# Core Statistics Using Python
### Hana Choi, Simon Business School, University of Rochester


# Simple Linear Regression Part 3

## Topics covered

- Predictions
- Two interval types: (i) Confidence intervals for average predictions and (ii) Prediction intervals for specific predictions
- Impact of sample size

## Required packages

In [None]:
import pandas as pd
import statsmodels.formula.api as smf

## House Prices Example

In [None]:
# Let's again analyze hprices.csv

# Data
hprices = pd.read_csv("/Users/hanachoi/Dropbox/teaching/core_statistics/Data/hprices.csv")

# First, run the regression we want
fit = smf.ols(formula='price ~ sqrft', data=hprices).fit()

# Print the summary of the regression results
print(fit.summary().tables[1])

# Predictions

- Predictions are easy in Python. 
- We first run the relevant regression
- We then tell Python the X values that we want predictions for.
- Remember that you get predictions by simply plugging the X value you want a prediction for into the regression formula.

In [None]:
# Suppose we want to predict the price for a 2500 square foot house:
size = 2500
manual_prediction = fit.params['Intercept'] + fit.params['sqrft'] * size
manual_prediction

## Set values at which to make predictions

- To automate this in Python, you can set X values at which to make predictions
- Then we can use `predict()` to get predicted values at new Xs (instead of manually computing them).

In [None]:
# Let's pick several house sizes to make predictions
new_data = pd.DataFrame({'sqrft': [1500, 2000, 2500, 3000, 4000]})
new_data

## Predicted values

In [None]:
# Then you can compute the price predictions at these values
predicted_house_prices = fit.predict(new_data)
predicted_house_prices

# Confidence Intervals and Prediction Intervals

- You can also compute the intervals around these values
- There are two interval types:
- (i) Confidence intervals for average predictions
- (ii) Prediction intervals for specific predictions
- We can get both of these intervals using `get_prediction()`
- Note that Python uses the t-distribution to construct both interval types, so the results will differ slightly from what I computed in Excel.

In [None]:
# Compute the intervals (both types!) at several house sizes defined above (new_data)
predictions = fit.get_prediction(new_data)

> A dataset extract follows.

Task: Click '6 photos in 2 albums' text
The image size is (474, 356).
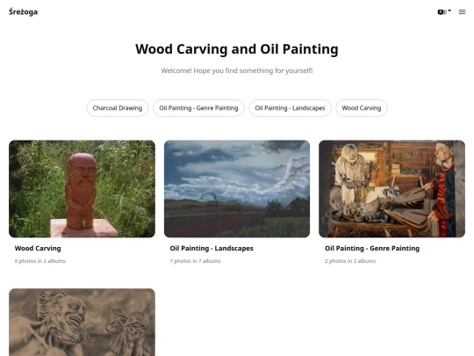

# Display summary of the predictions
# We need to choose confidence level for the summary table (e.g., 95%)
# alpha is significance level = 1 - confidence level
# For a 99% interval, you can change alpha to 0.01
predictions.summary_frame(alpha=0.05) # 95% confidence/prediction intervals

# Impact of Sample Size

- Finally, let's do a quick illustration of how confidence/prediction intervals change as your sample size increases
- Here, I am going to "pretend" we have a larger house size dataset by simply repeating the same dataset 100 times (giving us 8800 observations instead of 88).
- You can think of this as something like having each house actually represent 100 houses exactly like it.
- In reality, a truly larger dataset would clearly have more variation both in sizes and prices, but this will give us a feel for how the sample size changes things.
- Note how the CI for average predictions shrink dramatically relative to the smaller (real) dataset, but the PI for specific predictions are still almost as wide.

In [None]:
# First I will create a larger dataset by repliacating the existing data
hprices_large = pd.concat([hprices]*100, ignore_index=True)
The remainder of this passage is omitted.